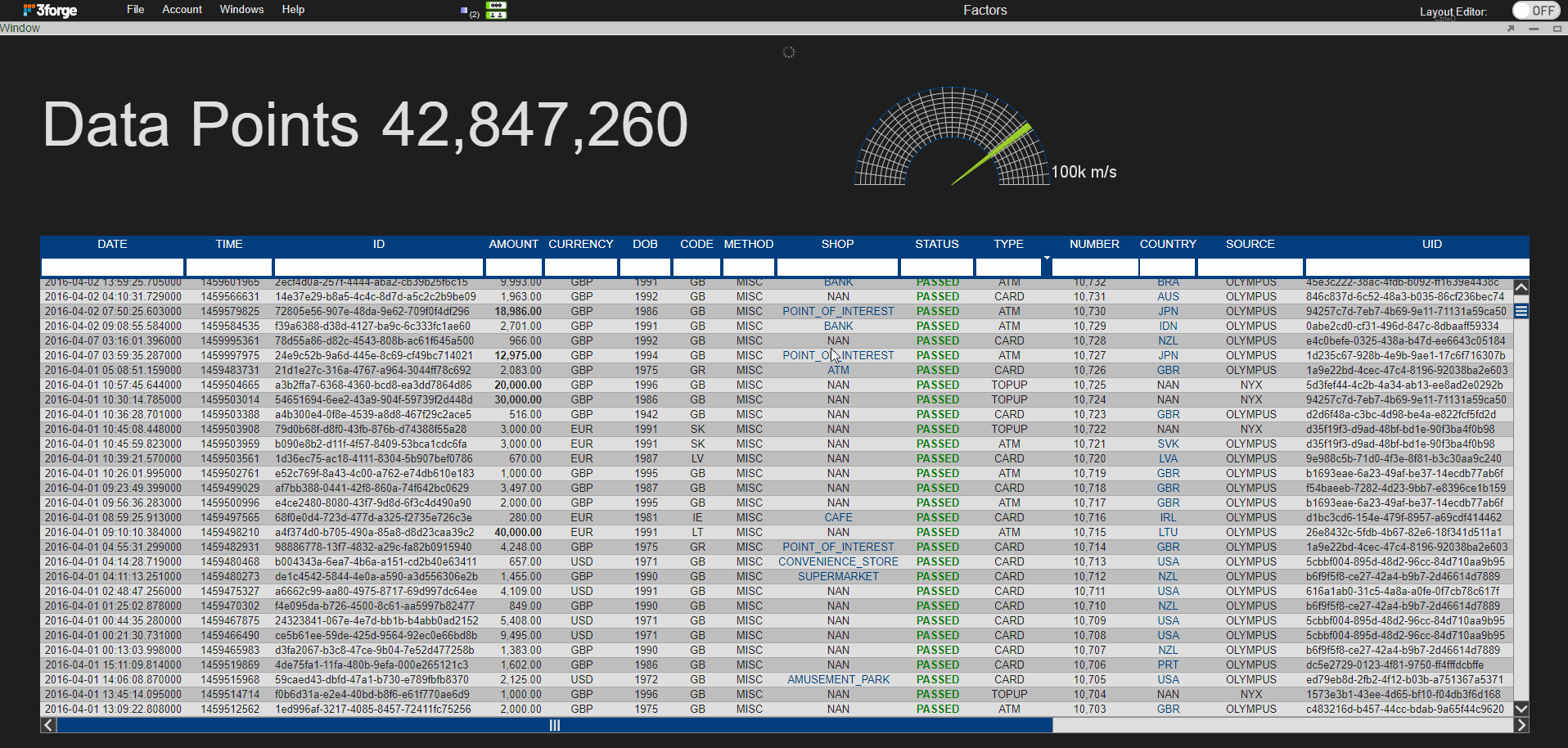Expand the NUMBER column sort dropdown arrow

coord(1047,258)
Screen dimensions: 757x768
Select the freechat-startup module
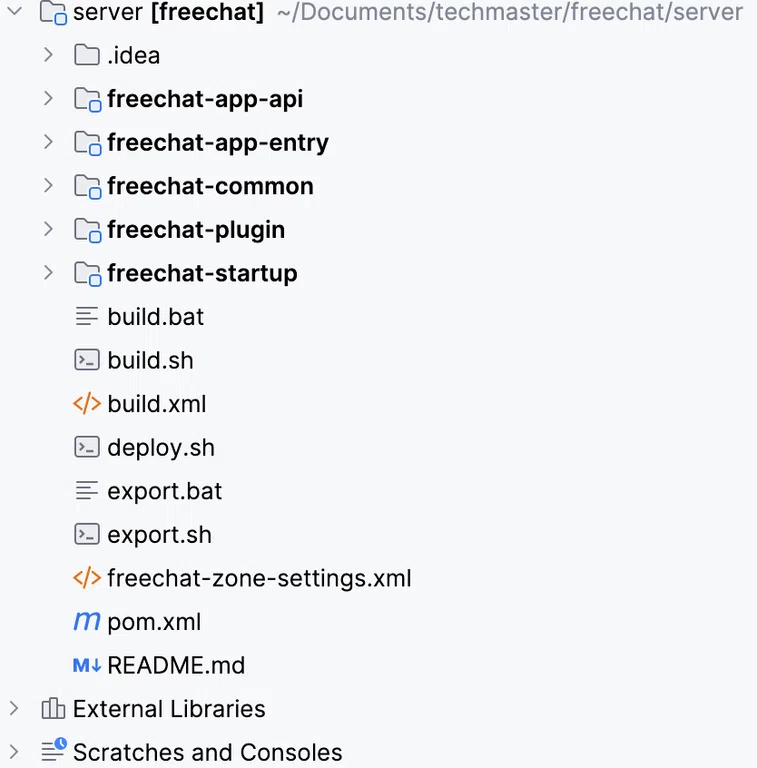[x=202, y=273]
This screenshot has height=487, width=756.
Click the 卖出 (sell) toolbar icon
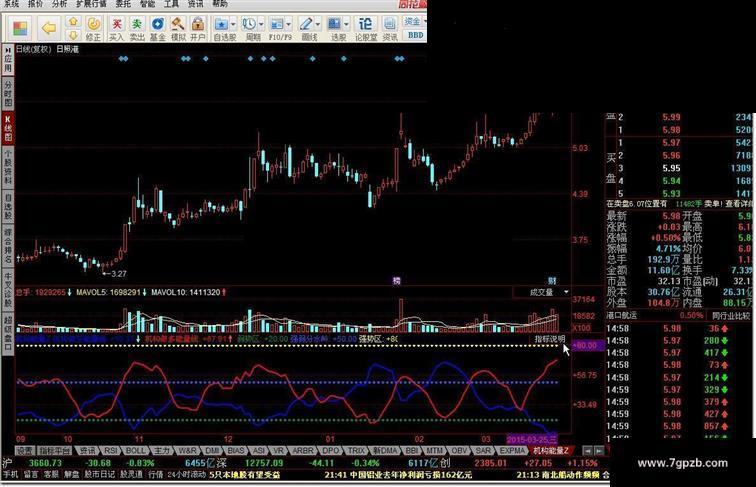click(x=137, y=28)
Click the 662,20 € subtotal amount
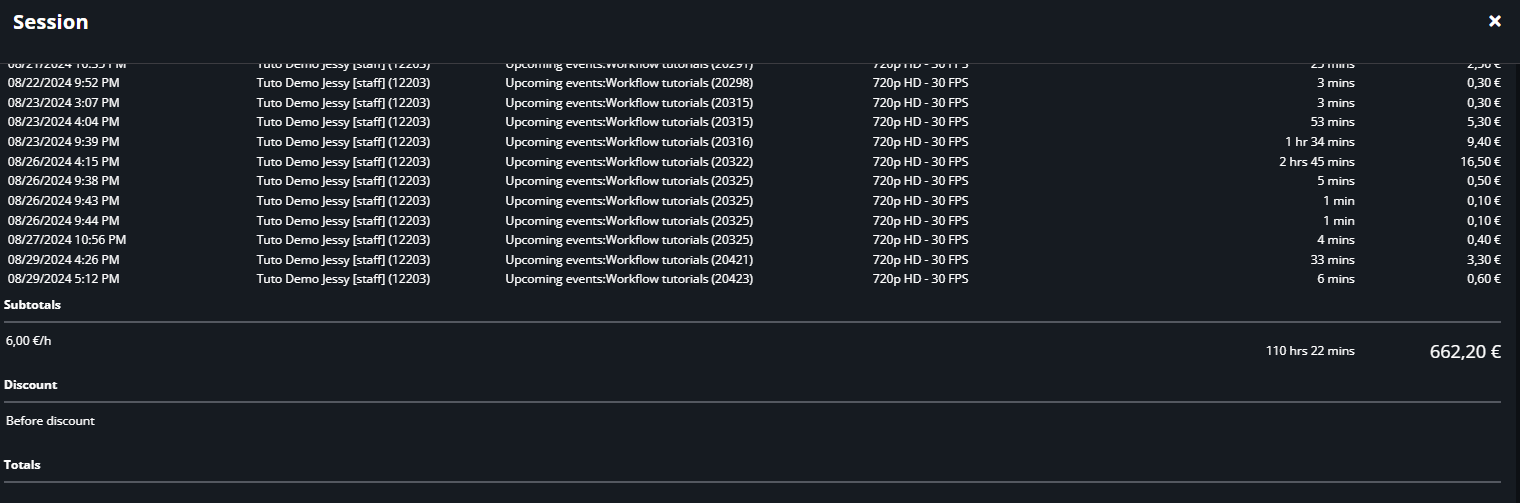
════
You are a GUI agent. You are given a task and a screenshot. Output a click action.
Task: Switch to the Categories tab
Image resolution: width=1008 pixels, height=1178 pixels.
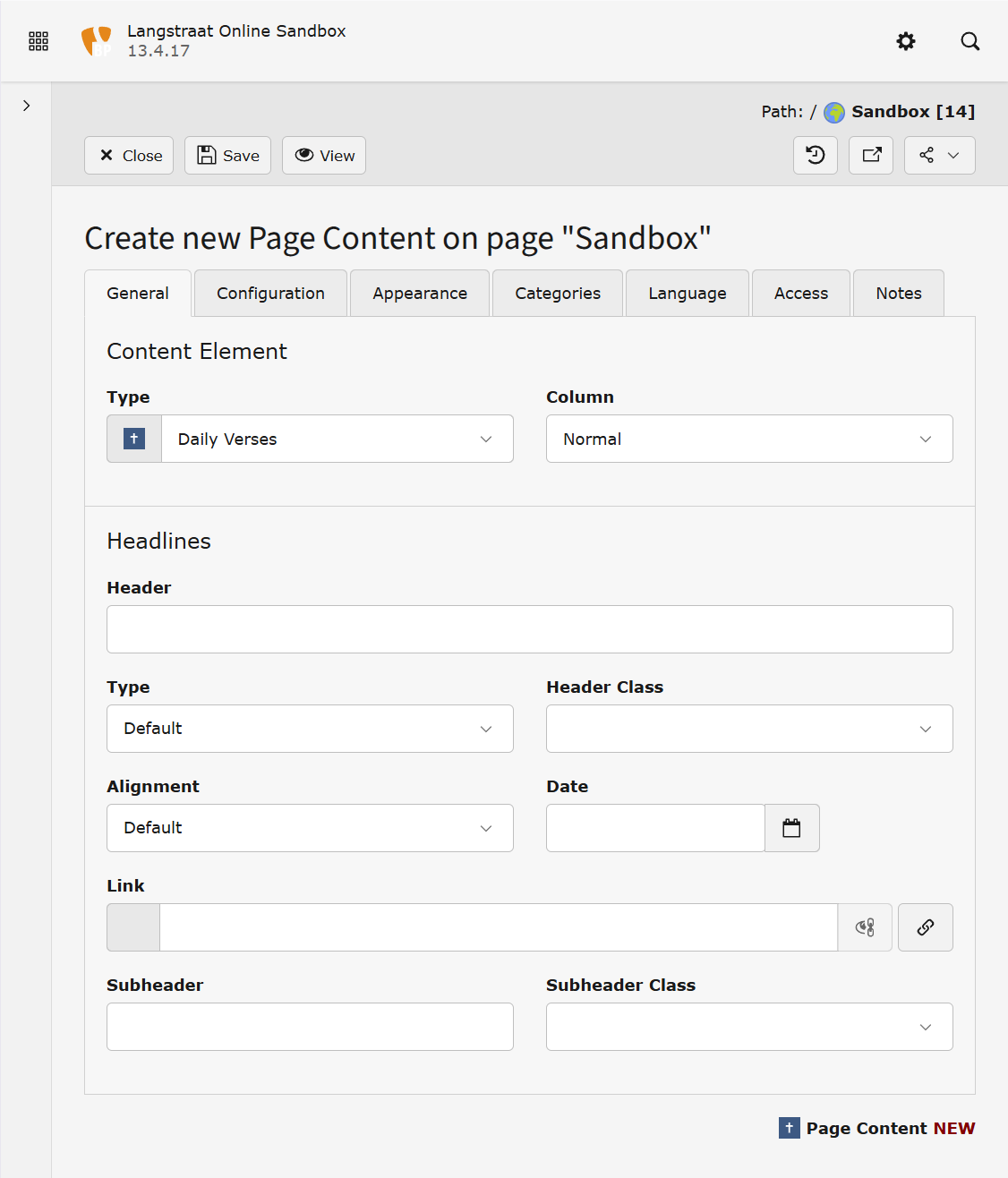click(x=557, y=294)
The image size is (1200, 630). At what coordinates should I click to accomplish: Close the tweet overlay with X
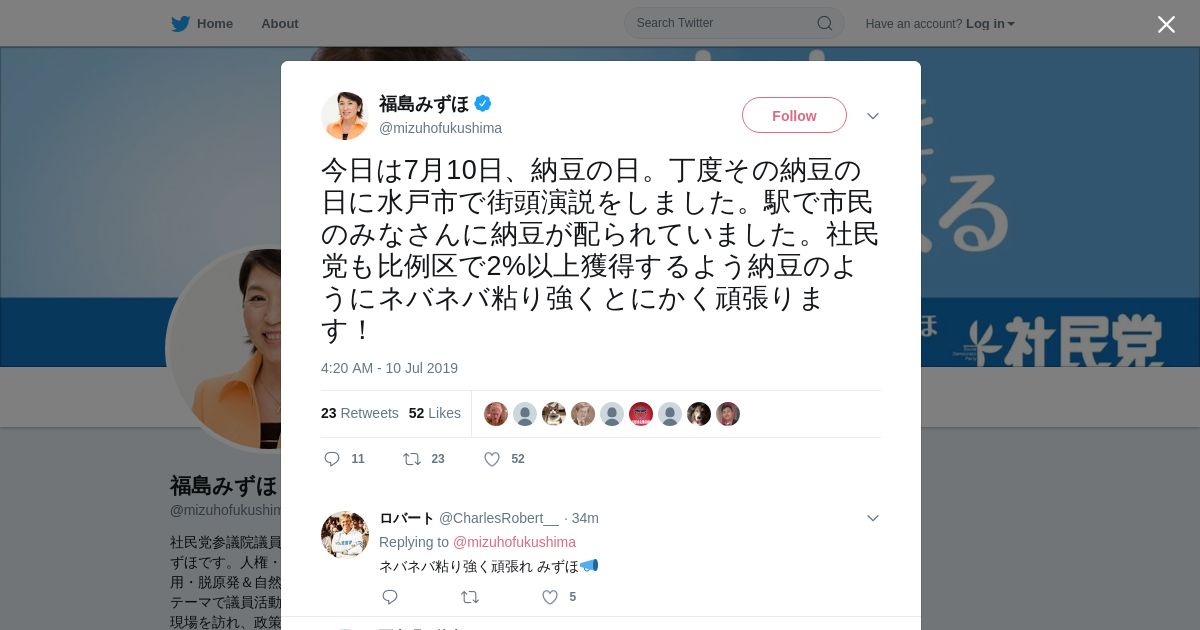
════
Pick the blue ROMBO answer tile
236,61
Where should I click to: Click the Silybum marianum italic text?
════
## WHAT THE TASK REQUIRES
Lines from the one above containing "Image resolution: width=1008" down to the one containing "The image size" should be transcribed exactly, with both ends kept and no pictures.

## OUTPUT
Image resolution: width=1008 pixels, height=1178 pixels.
click(x=557, y=294)
The image size is (1200, 630). At what coordinates should I click to accomplish: Close the tweet overlay with X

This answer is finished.